The other ingredient to build community is our stories. We learn each other’s stories, where we were born, how we were raised. We learn about struggles and successes. We share our faith stories. We talk about our children or our siblings and our crazy old Uncle Harold. To really know someone we must know their story.
Is it no wonder that the center of our faith is this table, where we share the food that Jesus gave us to share and to remember him by. And when we come to this table we retell our story and God’s story. And we look around and think to ourselves, “Thank God for all of you.”
I believe we need these communities of friends. We were created to live in community. Yes, we need private space and solitude, but even the introvert among us needs to know that there are people who care about them, love them and will be there for them.
I like social media and find it to be an efficient way of connecting with lots of people. I like having Facebook friends, even if the definition of friend there is very loose. But we need personal, face to face, encounters, like sitting at Fidos over a cup of coffee in the late afternoon, sharing stories and laughing until your face hurts. It doesn’t get any better than that.
The church is one of those special communities and I’m not sure I know how to live without it. We are not perfect but we can do some amazing things together as a community. We believe that it’s in the presence of community, where two or three are gathered in the name of Jesus that we experience something holy, something beyond ourselves.
Bishop Ken Carder used to tell a story of his seminary days. He was an excellent student but he had gotten a paper back and he’d been given a “C” and he thought he deserved a better grade.

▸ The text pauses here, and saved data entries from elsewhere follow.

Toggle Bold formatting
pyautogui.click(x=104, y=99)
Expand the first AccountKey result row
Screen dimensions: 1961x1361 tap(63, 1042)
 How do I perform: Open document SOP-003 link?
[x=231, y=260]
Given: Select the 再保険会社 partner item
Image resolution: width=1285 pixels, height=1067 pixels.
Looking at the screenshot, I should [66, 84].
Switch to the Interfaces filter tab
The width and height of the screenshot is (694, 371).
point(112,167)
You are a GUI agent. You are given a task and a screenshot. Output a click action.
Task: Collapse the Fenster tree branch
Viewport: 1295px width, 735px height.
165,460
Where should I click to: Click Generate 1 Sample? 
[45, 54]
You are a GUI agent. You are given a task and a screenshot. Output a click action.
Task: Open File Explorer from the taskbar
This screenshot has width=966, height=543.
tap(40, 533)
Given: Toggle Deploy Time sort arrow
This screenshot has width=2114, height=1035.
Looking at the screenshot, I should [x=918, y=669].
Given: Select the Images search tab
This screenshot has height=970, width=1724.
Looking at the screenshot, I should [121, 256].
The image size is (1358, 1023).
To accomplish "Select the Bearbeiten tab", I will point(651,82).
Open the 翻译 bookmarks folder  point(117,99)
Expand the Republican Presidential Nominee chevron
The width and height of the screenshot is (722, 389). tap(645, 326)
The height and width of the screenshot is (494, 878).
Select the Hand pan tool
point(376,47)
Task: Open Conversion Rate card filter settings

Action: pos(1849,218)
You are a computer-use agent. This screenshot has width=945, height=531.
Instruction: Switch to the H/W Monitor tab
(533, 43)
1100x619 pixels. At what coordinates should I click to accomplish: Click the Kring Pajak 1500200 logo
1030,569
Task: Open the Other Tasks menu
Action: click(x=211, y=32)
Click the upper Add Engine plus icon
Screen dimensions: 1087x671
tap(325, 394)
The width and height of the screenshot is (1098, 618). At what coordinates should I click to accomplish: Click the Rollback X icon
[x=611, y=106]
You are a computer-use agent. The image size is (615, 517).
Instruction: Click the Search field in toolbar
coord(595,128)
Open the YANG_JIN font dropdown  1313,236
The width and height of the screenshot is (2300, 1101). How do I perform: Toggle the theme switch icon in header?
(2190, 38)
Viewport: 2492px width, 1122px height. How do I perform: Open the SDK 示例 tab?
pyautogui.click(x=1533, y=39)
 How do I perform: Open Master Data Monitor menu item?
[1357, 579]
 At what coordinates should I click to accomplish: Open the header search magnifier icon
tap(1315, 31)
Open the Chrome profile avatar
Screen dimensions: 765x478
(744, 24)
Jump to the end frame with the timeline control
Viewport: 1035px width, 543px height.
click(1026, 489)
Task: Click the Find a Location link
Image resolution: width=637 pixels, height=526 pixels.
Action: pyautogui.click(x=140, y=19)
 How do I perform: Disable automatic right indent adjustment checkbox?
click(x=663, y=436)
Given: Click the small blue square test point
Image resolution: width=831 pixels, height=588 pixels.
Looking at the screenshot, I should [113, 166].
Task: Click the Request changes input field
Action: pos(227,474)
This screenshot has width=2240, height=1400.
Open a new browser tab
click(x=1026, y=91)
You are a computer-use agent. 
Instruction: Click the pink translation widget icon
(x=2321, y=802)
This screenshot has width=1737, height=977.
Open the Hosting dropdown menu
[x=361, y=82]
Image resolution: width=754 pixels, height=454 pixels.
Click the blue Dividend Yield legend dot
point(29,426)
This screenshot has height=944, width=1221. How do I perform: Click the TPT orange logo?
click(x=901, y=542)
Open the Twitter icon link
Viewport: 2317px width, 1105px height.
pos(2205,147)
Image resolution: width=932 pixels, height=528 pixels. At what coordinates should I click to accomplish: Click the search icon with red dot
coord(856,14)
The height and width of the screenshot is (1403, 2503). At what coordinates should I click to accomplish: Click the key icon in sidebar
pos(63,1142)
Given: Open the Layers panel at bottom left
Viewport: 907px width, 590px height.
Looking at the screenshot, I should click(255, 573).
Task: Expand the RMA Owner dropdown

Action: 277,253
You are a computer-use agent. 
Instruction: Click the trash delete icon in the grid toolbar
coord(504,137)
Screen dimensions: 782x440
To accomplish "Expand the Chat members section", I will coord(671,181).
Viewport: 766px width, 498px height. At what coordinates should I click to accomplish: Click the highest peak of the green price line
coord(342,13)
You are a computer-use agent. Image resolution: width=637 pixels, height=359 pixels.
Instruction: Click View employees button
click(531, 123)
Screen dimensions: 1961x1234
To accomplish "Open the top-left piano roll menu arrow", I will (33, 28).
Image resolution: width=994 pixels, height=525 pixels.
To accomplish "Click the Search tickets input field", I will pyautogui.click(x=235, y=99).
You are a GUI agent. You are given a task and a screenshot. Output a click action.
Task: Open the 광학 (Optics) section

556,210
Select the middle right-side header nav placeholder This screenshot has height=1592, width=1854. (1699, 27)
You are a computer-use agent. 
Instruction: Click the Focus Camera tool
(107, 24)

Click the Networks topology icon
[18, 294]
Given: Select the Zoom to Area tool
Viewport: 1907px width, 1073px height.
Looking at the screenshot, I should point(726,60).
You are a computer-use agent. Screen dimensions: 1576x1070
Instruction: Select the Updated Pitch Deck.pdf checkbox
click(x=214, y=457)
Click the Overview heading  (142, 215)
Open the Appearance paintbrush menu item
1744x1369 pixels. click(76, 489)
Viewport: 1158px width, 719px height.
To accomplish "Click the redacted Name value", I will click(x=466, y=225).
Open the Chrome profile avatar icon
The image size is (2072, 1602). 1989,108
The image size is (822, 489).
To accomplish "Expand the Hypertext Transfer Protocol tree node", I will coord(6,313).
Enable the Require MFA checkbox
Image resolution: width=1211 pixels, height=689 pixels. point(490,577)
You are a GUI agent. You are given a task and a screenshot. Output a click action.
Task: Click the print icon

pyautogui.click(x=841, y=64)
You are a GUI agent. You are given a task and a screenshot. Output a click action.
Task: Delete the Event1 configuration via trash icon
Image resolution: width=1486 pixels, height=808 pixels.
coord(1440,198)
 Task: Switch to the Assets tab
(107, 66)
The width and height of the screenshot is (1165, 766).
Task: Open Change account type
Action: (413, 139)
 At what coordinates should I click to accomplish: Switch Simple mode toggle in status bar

He wanted to talk to the professor but he couldn’t find the words. One day he saw the professor walking across campus. The professor spoke to him but Ken ignored him. The professor stopped him and asked, ‘What’s wrong?” Ken told him and the professor could see that Ken was tearful and hurt. The professor literally put his arms around Ken and held him and said, “I gave you that grade because you can do so much better.” Ken Carder said, “He held me and he held me accountable.” For Ken Carder that was a metaphor for the church.
This is the place where we hold each other. We love each other. We express this love in many ways. Our doorbell rang one afternoon and there were several men and women standing at my door with covered dishes in their hands. They were at the wrong house but the food in their dishes smelled wonderful. The house on the cul de sac up from our house has a similar address and we often get their mail and deliveries by mistake. The woman who lived there had cancer and these folks were members of her Sunday School Class bringing food to support the family.
We hold each other accountable. We need people who will tell us the truth in love and help us be better people. We need to hang out with folks who are better at keeping their spiritual disciplines, who understand the joy in giving, and who pray for us. There are people in this church who will cause you to be a better disciple just because you hang out with them. And in this place we grow to understand the words of Paul, “I give thanks for all of you.”
Look around this morning. Look into the faces of these dear friends. Remember their stories. And give thanks.